À l'occasion du 78e anniversaire de la Journée des Invalides et Martyrs de Guerre, j'ai eu l'occasion de retourner au cimetière des Martyrs de ma province natale. Debout devant les tombes, avec ou sans noms, j'ai entendu un appel sacré résonner des profondeurs de la terre : « Camarade ! »
Cet appel ne venait pas par des mots. Il semblait résonner du subconscient d'années de sang et de feu, de cet endroit, où, sous l'herbe verte, se trouvaient des os déchiquetés. Des corps avaient été brûlés, profondément enfouis après une bataille inégale, le soir du Nouvel An de Mau Than 1968.
Cette année-là, alors que le pays tout entier accueillait avec enthousiasme le printemps, sur le champ de bataille, les forces armées étaient en position, prêtes à ouvrir le feu. Le bataillon 857 – comprenant la compagnie des forces spéciales et la compagnie 203 – reçut une mission spéciale : attaquer l'aéroport de Vinh Long , détruire la force logistique ennemie et paralyser son centre d'approvisionnement.
Dans l'obscurité, ils marchaient en silence. Sur leurs épaules, non seulement des armes et des munitions, mais aussi une foi inébranlable en la victoire. La bataille s'engagea avec acharnement. Plus de 60 hélicoptères ennemis furent détruits, l'aéroport fut plongé dans le chaos. Mais dans cette lumière aveuglante, 35 de nos soldats se sacrifièrent héroïquement.
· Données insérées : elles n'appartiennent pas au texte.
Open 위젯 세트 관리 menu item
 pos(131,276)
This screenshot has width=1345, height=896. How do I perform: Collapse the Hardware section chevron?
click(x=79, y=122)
Ils furent enterrés par l'ennemi et leurs corps furent brûlés dans une fosse commune près de l'aéroport. Aucune trace.
Plus de 40 ans plus tard, je me souviens encore clairement du matin du 4 avril 2009. La population et les forces armées de Vinh Long ont suivi les traces et ont trouvé le lieu de sépulture de ces 35 soldats. Les restes étaient réduits à l'état de terre, seuls quelques fragments d'os subsistaient. Les chercheurs ont ramassé chaque fragment d'os, chaque poignée de terre sombre où les corps s'étaient dissous, les ont rassemblés dans 35 cercueils, puis ont inscrit leurs noms selon la liste des martyrs sacrifiés au combat cette année-là. Parmi eux se trouvait le martyr Tran Thanh Liem, capitaine adjoint de la compagnie 203, qui s'est porté volontaire pour diriger l'opération et a directement ordonné à la pointe de pénétrer profondément dans l'aéroport.
Une cérémonie commémorative solennelle et une inhumation leur furent célébrées au cimetière provincial des Martyrs, au son de la musique mélancolique de « L'Âme des morts », au milieu des larmes silencieuses de leurs camarades, de leurs proches et du peuple. Il était impossible d'identifier chaque personne, mais leurs sacrifices ne pouvaient être oubliés. Les stèles furent érigées, telles des notes graves et immortelles dans l'épopée héroïque de la nation.
Je restais immobile au milieu du cimetière, écoutant le bruit du vent dans les arbres, me remémorant le souffle de ce réveillon du Nouvel An. À cette époque, j'étais reporter et je suivais le poste de commandement du front du hameau de Phuoc Trinh, commune de Phuoc Hau, pour rendre compte des victoires sur tous les fronts, de chaque attaque à l'Agence de presse de la Libération, pour diffusion sur la Radio de la Libération et la Voix du Vietnam .
Aujourd'hui, dans le vent, je sens encore l'odeur de fumée, de sang et les rêves inachevés des jeunes soldats tombés. Ils n'avaient pas peur. Ils ne ressentaient aucune rancœur. Ils me regardaient, moi leur camarade, avec des yeux doux et inébranlables, et murmuraient simplement : « Bonjour, camarade. » Puis ils retournèrent tranquillement à la Terre Mère.
L’appel « camarade » résonne encore de ce lieu profond, comme un message adressé à ceux qui vivent aujourd’hui.
Les tombes ne contiennent plus les corps, car ceux-ci ont fondu dans la terre. Mais il n'est pas nécessaire de les appeler par leur nom. Car le sacrifice de tout le peloton est devenu le symbole de l'esprit indomptable de toute une nation.
Et moi, une personne chanceuse qui est encore en vie et qui est revenue, j'incline la tête en silence, pour entendre plus clairement la voix venant du sol :
« Nous avons accompli notre mission.
Et vous, camarades ?
Une question qui ne s'adresse pas seulement à moi. Elle s'adresse à nous tous, à ceux qui continuent aujourd'hui à construire et à protéger la Patrie.